Assignment 1:
According to the passage on age inclusion, across how many key dimensions does the Age Inclusion Benchmark Diagnostic ask organizations to reflect?
Assignment 2:
Copy word for word everything in the passage on age inclusion from "Conversations about ageing" down to "inclusion becomes central.".

--- Source passage Enclosed Below ---

Conversations about ageing are changing.
For many years, public debate focused primarily on how long we live, the sustainability of pension systems, or the costs of an ageing population. Increasingly, however, global discussion has shifted towards a richer set of questions about how we live and work across longer lives, including health and wellbeing, lifelong learning, financial resilience, and social participation.
This emerging agenda is often described in terms of healthspan (how long we live in good health), workspan (how long and how well we work), and purpose across the life course. Together, these ideas point to a simple but profound truth: longevity is not just a medical or economic issue, it is fundamentally about how organisations enable people of all ages to contribute, learn, and belong.
This is where age inclusion becomes central.
At The Age Diversity Forum, we believe that organisations cannot respond effectively to the realities of longer working lives without first having a clear, evidence-informed understanding of how age inclusion actually operates inside their own workplaces. Good intentions are important, but they are not enough on their own.
A new approach to organisational insight
To support this, we have developed the Age Inclusion Benchmark Diagnostic, a structured, expert-designed framework that invites organisations to reflect across eight key dimensions of age inclusion.
The diagnostic is grounded in ADF’s long-standing research, practice and partnership work in the age diversity field. It is intentionally designed to surface implicit assumptions, reveal patterns across leadership, culture and systems, and highlight where practice may be uneven.

--- End of Enclosed Source passage ---
--- Given records Enclosed Below ---

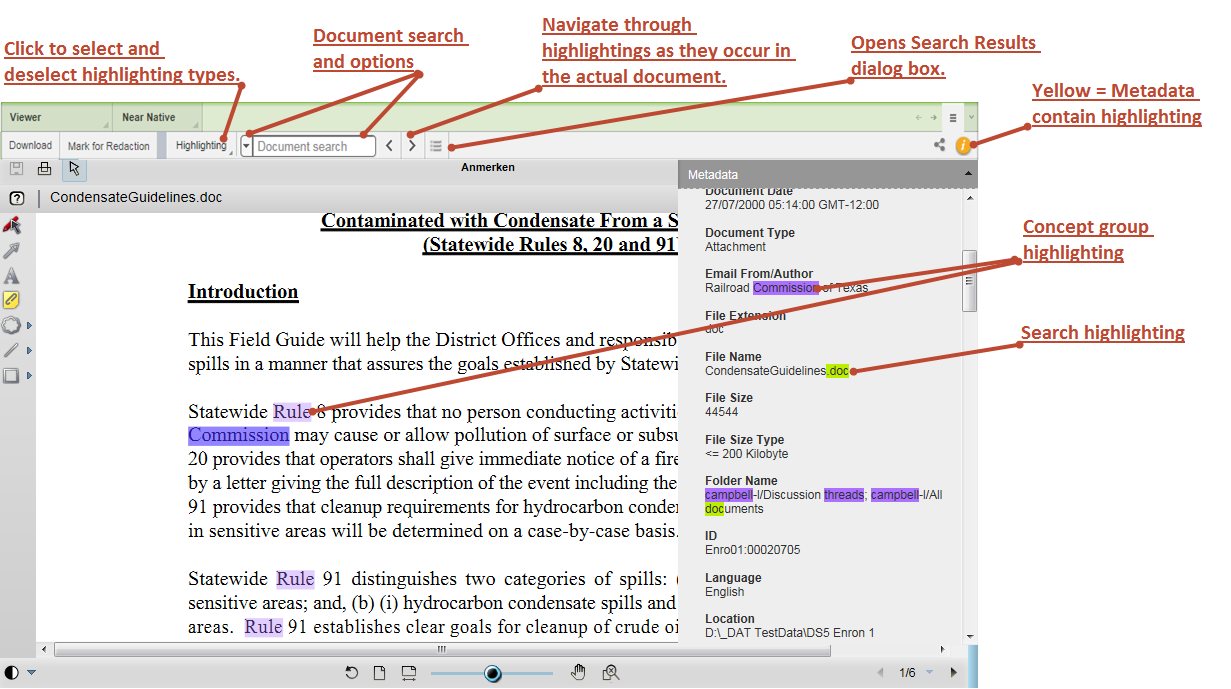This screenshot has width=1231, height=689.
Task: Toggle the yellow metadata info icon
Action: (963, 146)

--- End of Enclosed Given records ---
--- Given records Enclosed Below ---

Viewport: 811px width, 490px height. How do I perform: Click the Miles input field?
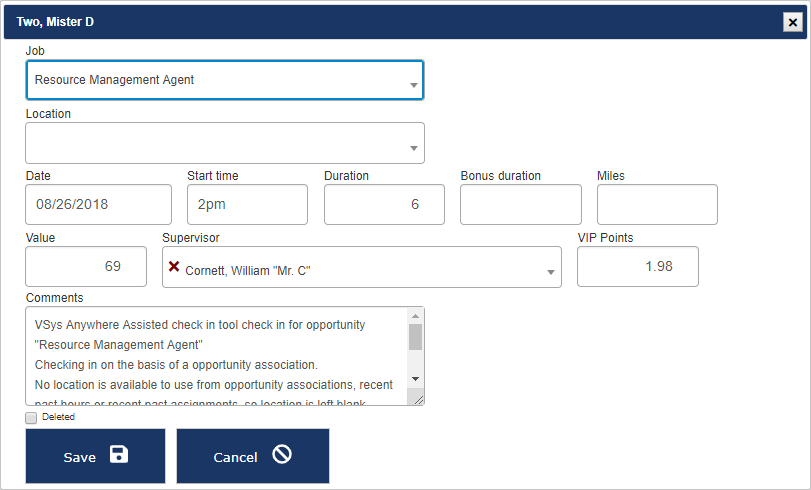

--- End of Enclosed Given records ---

Task answer 1:
Eight.

Task answer 2:
Conversations about ageing are changing.
For many years, public debate focused primarily on how long we live, the sustainability of pension systems, or the costs of an ageing population. Increasingly, however, global discussion has shifted towards a richer set of questions about how we live and work across longer lives, including health and wellbeing, lifelong learning, financial resilience, and social participation.
This emerging agenda is often described in terms of healthspan (how long we live in good health), workspan (how long and how well we work), and purpose across the life course. Together, these ideas point to a simple but profound truth: longevity is not just a medical or economic issue, it is fundamentally about how organisations enable people of all ages to contribute, learn, and belong.
This is where age inclusion becomes central.